Her appointment to the Army post now gives her links both to .the armed forces and the Communist Party where she is first deputy chairman of its Cultural Revolutionary Committee. The speech, delivered on November 28 and reported yesterday, was made at an important rally of literary and art workers in Peking during which it was disclosed that
the country’s most famous opera troupe—the No. . 1 Peking Opera Company of Peking—and several other top music and dance ensembles have been drafted into the Army. Madame Mao’s new' powers and her enthusiastically received speech removed any doubt that she now is the first woman of China and one of its top political figures.

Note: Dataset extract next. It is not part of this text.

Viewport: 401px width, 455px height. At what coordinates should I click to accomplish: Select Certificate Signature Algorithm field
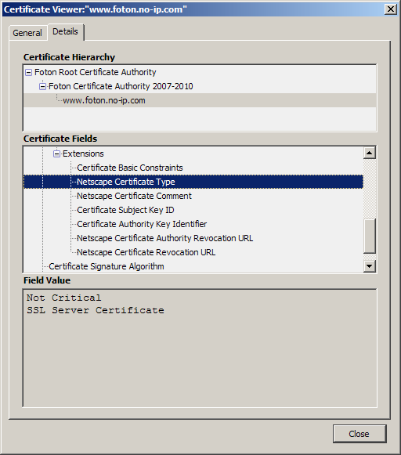[107, 266]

She put her finger on Liu and Teng by pointedly refusing to list them as among those backing her efforts to put on works reflecting Mao’s ideas. “Great Support” “Chairman Mao and his close comrade-in-arms, Comrade Lin Piao, Comrade Chou En-lai, Comrade Chen Po-ta, Comrade Kang Shen and many other comrades have affirmed our achievements and given us great support and encouragement,” she said.
Tao Chu, head of the propa ganda bureau of the party and a new Politburo member, Li Fu-chun, were not singled out by Chiang Ching as her supporters, but they were present at the rally.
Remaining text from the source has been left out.